Rabu, 09 November 2022

6 Tempat Bersejarah di Surabaya yang wajib dikunjungi minimal sekali seumur hidup


Selain terkenal dengan keberingasan jalan Ahmad Yani di 05.15, Surabaya juga terkenal dengan historinya yang sangat panjang. Tak hanya mengenai asal-usul kotanya yang menurut legenda berasal dari pertengkaran ikan hiu Sura dan Buaya dalam memperebutkan wilayah kekuasaan, namun juga sejarah dalam merebut kemerdekaan dan mempertahankan kemerdekaan. Tak heran bila kota ini mendapat julukan kota Pahlwan. Ngomongin soal Pahlawan, tak lengkap rasanya bila kita tidak ikut membahas mengenai tempat-tempat bersejarah di Surabaya. Tempat yang menjadi saksi bisu perjuangan Arek Suroboyo dalam merebut kemerdekaan dari penjajah. Bagi sebagian orang mungkin sudah tak asing lagi dengan tempat-tempat berikut.
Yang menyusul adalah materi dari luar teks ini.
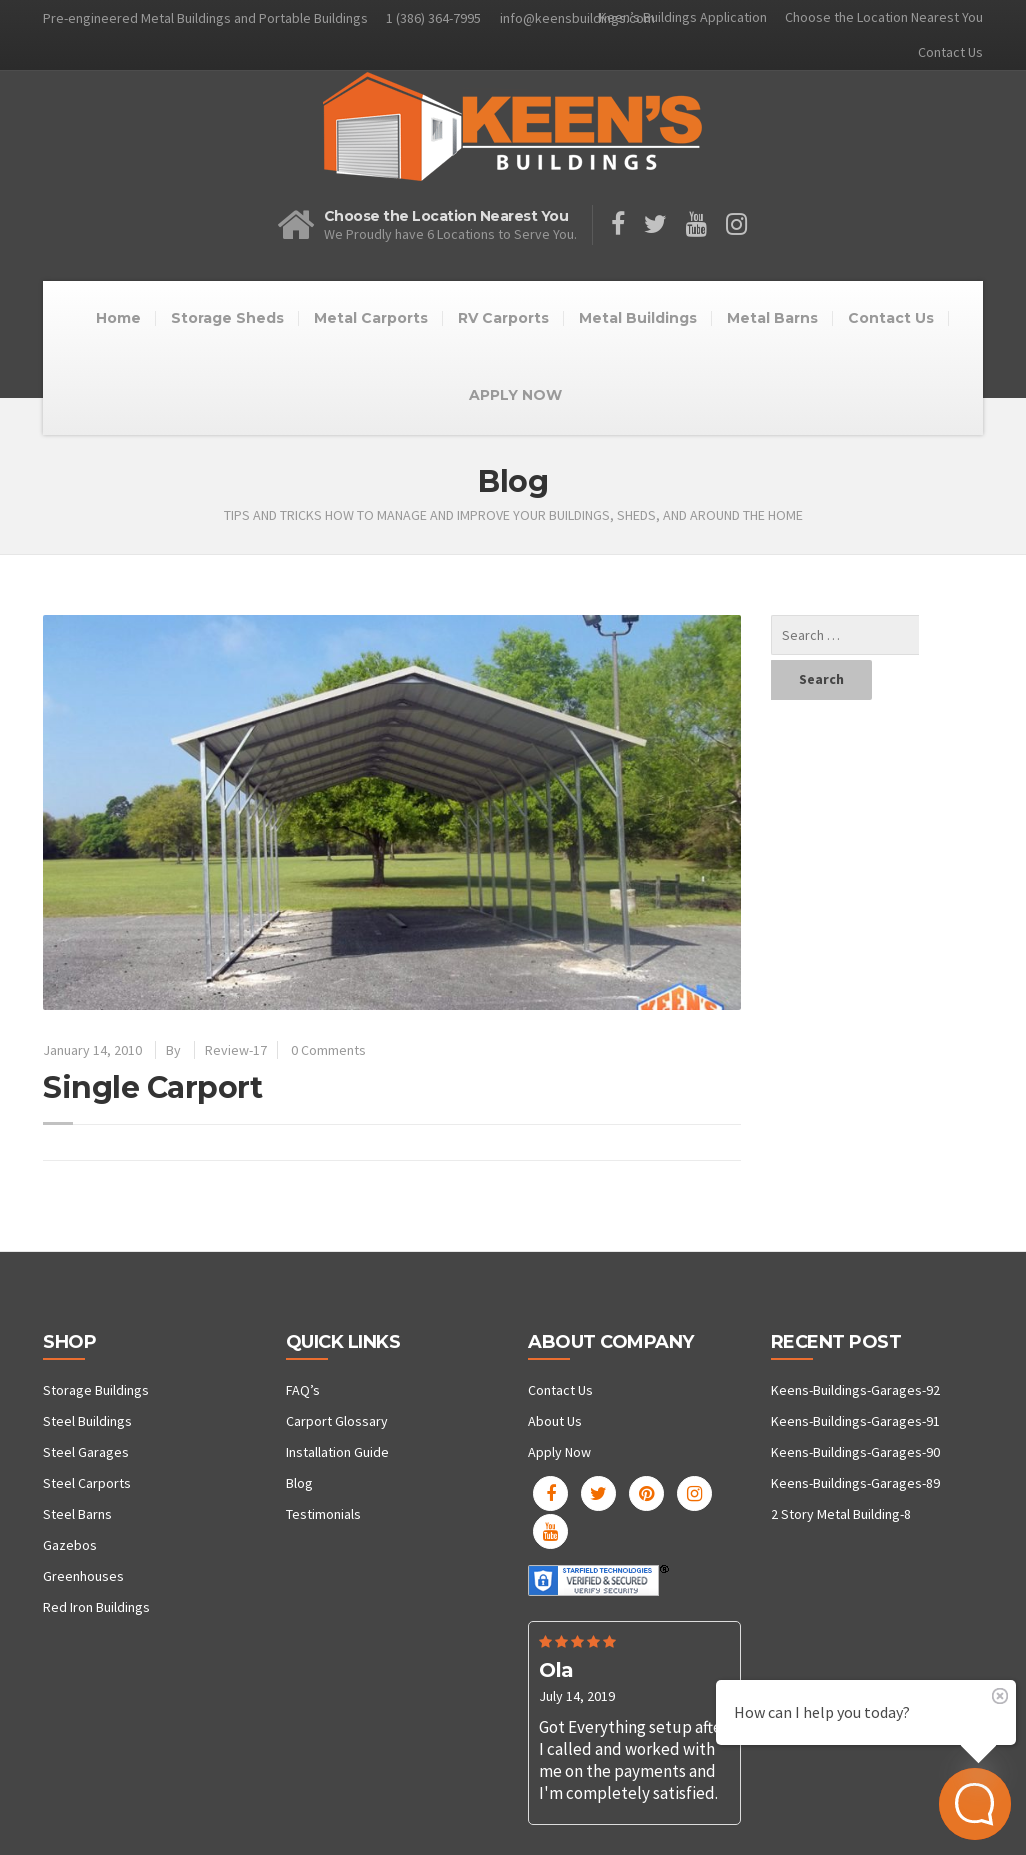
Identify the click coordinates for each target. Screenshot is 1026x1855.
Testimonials (323, 1514)
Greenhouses (83, 1576)
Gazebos (70, 1545)
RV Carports (503, 318)
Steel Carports (87, 1483)
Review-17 (236, 1050)
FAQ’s (303, 1390)
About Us (555, 1421)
1.   Tugu Pahlawan dan Museum Sepuluh November

Bangunan yang berdiri pada luas area 1,3 hektar ini adalah sebuah bangunan bersejerah yang menjadi simbol perjuangan arek-arek Suroboyo sekaligus penghormatan bagi para pejuang Surabaya yang gugur dalam mempertahankan kemerdekaan. Tugu Pahlawan juga menjadi ikon kota Surabaya selain patung Sura dan Buaya. Tugu Pahlawan didirikan pada tanggal 10 November 1951 dan diresmikan setahun kemudian, tepatnya tanggal 10 November 1952 oleh Bapak Presiden pertama, Ir Soekarno. Pada tanggal 10 Nvember 1991 mulai dibangun Museum Sepuluh November dengan luas 1366 m2 pada kedalaman 7 meter di bawah permukaan tanah di areal Kompeks Tugu Pahlawan. Bangunan Museum ini diresmikan oleh Bapak Presiden keempat yaitu KH. Abdul Rahman Wachid. Di Museum 10 November ini kita bisa menemukan banyak sekali pengetahuan sejarah mengenai peristiwa 10 November dari diorama hingga info mengenai tokoh yang berjasa pada peristiwa ini. Ada juga info mengenai RS Simpang yang menjadi tempat dirawatnya para pejuang yang terluka maupun gugur akibat peristiwa 10 November. Lokasi Tugu Pahlawan ini berada di pusat kota sehingga mudah di jangkau dengan kendaraan pribadi maupun transportasi umum. Bangunannya sangat ikonik, memiliki lengkungan yang jumlahnya 10 dan dibagi menjadi 11 ruas sehingga pengunjung sudah bisa mengetahuinya dari jarak beberapa meter. Untuk kunjungan Museum 10 November dikenakan biaya Rp 5000 untuk umum.

 

2.   Museum Dr Soetomo

Pasti sudah tidak asing bukan dengan tokoh yang satu ini. Siapa yang tak kenal dengan Dr Soetomo atau yang dulu sewaktu kecil bernama Soebroto, salah satu tokoh pergerakan Indonesia. Beliau bersama Dr Wahidin Soedirohusodo, Soeradji Tirtonegoro dan Goenawan Mangoenkoesoemo mendirikan organisasi pergerakan pertama di Indonesia bernama Budi Utomo pada 20 Mei tahun 1908. Untuk selanjutnya setiap anggal 20 Mei diperingati sebagai Hari Kebangkitan Nasional. Selain seorang tokoh pergerakan Nasional, Dr Soetomo juga seorang dokter hal ini bisa kita lihat di Museum Dr Soetomo Surabaya yang beralamat di jalan Bubutan No. 85-87 Kec. Bubutan, Kota Surabaya. Di museum ini di pamerkan beberapa peralatan medis yang digunakan oleh Dr Soetomo selama mengobati pasien semasa hidupnya. Sayangnya beliau meninggal pada usia 50 tahun pada 30 Mei 1938, 4 tahun setelah kepergian istrinya, akibat terkena penyakit kulit. Untuk mengenang jasa beliau nama Dr Soetomo kemudian dijadikan nama dari sebuah rumah sakit di Surabaya dan pada tanggal 27 Desember 1961 mendapatkan gelar sebagai Pahlawan Nasional. Jika ingin berziarah ke makam Dr Soetmo cukup berkunjung ke kompleks Pendopo Gedung Nasional Indonesia (GNI), lokasi makam berada di samping Museum dan di belakang Pendopo. Tiket masuknya gratis.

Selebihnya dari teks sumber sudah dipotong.